CD: Your actors, Carlos Vallarino and Roxana Blanco, are impressive and deliver such weight and naturalism to their roles, how did you find them and what kind of direction did you give them?
Roxana Blanco is an amazing actress well known in Uruguay and I was already familiar with her work. Carlos Vallarino on the other hand is a retired architect and this is his first acting role. I found him through a long casting process. His ability to penetrate, to imagine and hold scenes, made him a fantastic and unexpected gift. Both of them brought an immense sensibility to the roles. Roxana’s precise methodology collided against the imperfect and lax approach of Carlos, all of which generated an energy and chemistry to the character’s internal crisis. She would tense up against his dialogue or gestures and appear to be obligated to stay lucid and ready to adapt to any unexpected changes he might deliver. And Carlos would take on a sense of blame or fault, which in turn, to a certain extent, affected his confidence and made him feel he was indeed a burden. Oddly enough this created a relationship which was expected between father and daughter. There was improvisation which wasn’t laid out in the script, and lots of on -ocation set rehearsals. The actors would adapt to the space and learn how to relate to one another, and simultaneously we had the opportunity to recreate said space according to any needs that would arise. .

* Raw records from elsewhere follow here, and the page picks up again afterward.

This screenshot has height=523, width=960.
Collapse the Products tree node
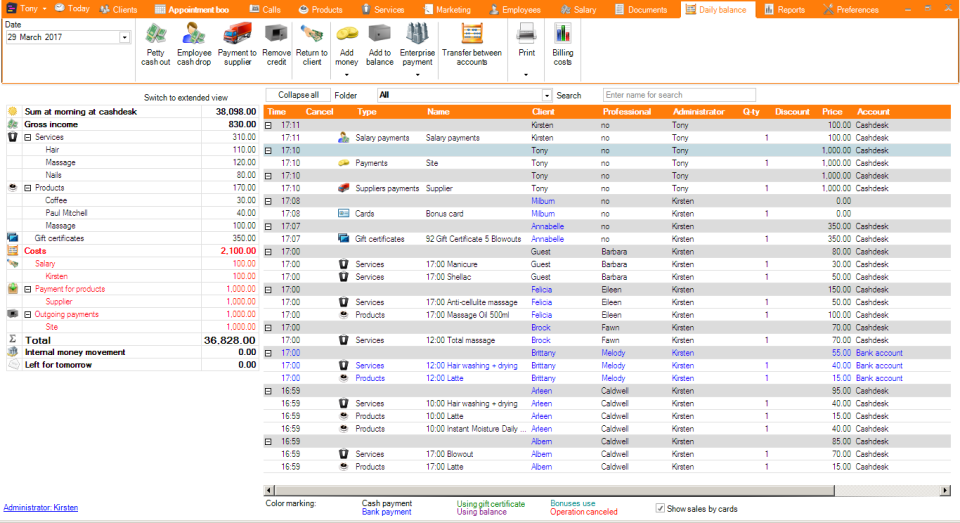coord(28,188)
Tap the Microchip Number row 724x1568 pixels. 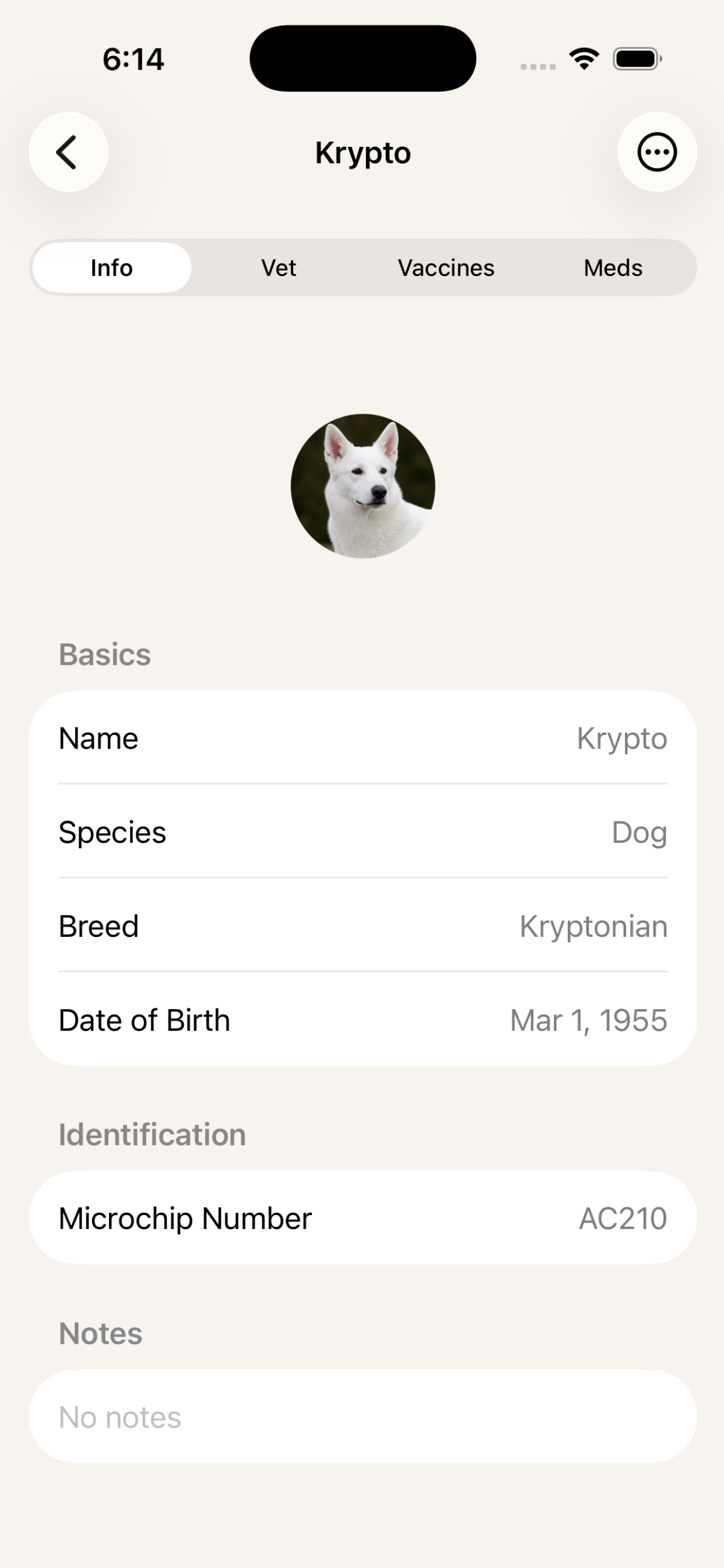pyautogui.click(x=363, y=1217)
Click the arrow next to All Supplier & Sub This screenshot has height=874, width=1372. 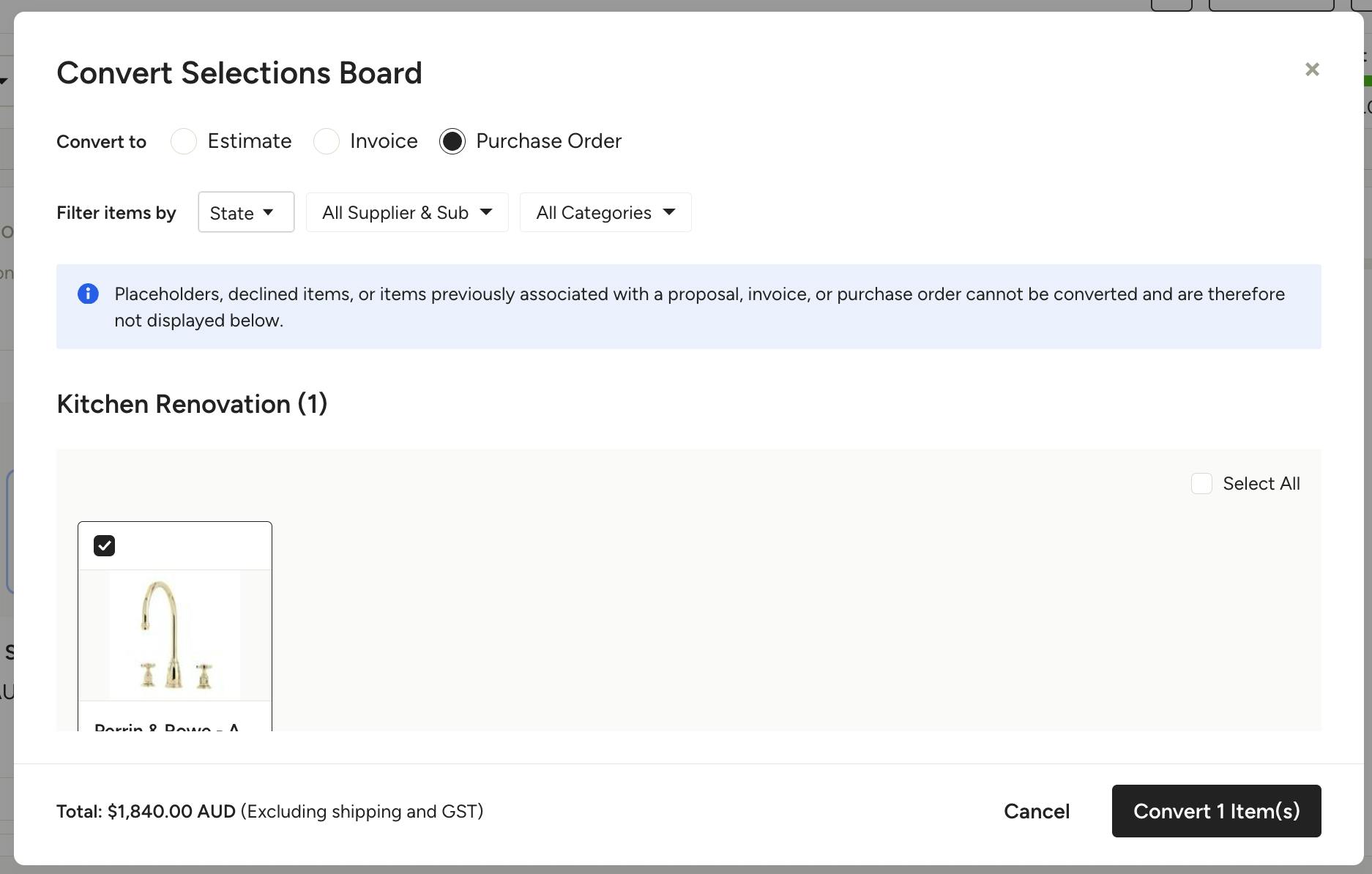pyautogui.click(x=486, y=212)
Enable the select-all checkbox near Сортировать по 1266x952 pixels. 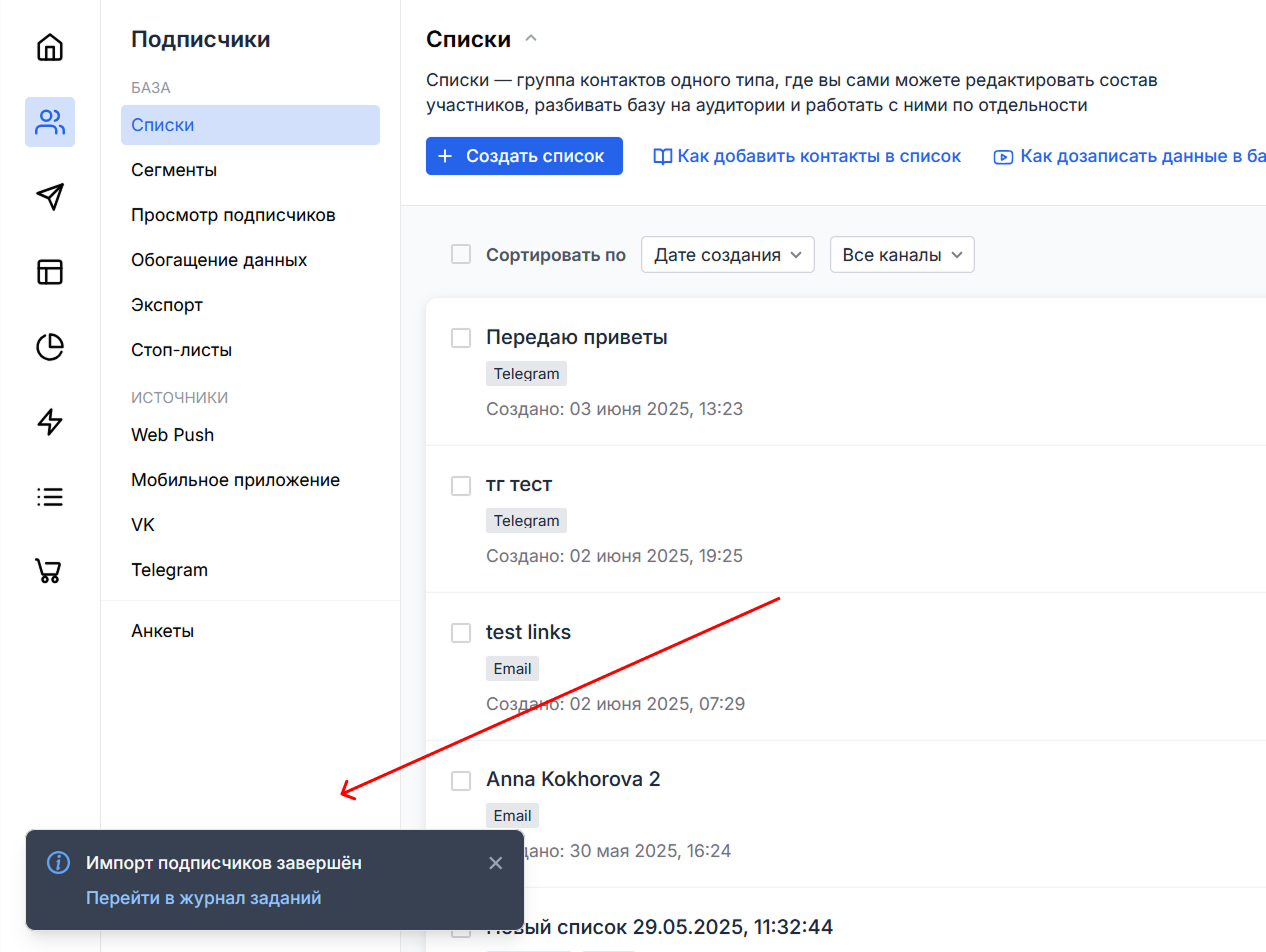coord(461,254)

CD: The title, La Demora is translated as The Delay, do you think there is anything lost in translation? I feel that the title’s meaning transforms itself organically over the course of the film – the delay can be taken as her hesitation to run away from her problem (her dad) but it also in the end works very casually as if is was some traffic jam that prevented her from going back to him.
RP: It was in the moment that I came to the decision to use title towards the end, by placing it in the end, the story comes full circle and serves something like an epilogue. In a way it synthesizes and breathes air into the drama and journey of the characters. What happened was only a delay, a momentary detour on the way to her natural and final destination. It is a bit like a game as if to say that it’s not a big deal when in reality a lot has happened – she’s transformed and has had an arc, she’s not only a daughter but a daughter and mother to her father.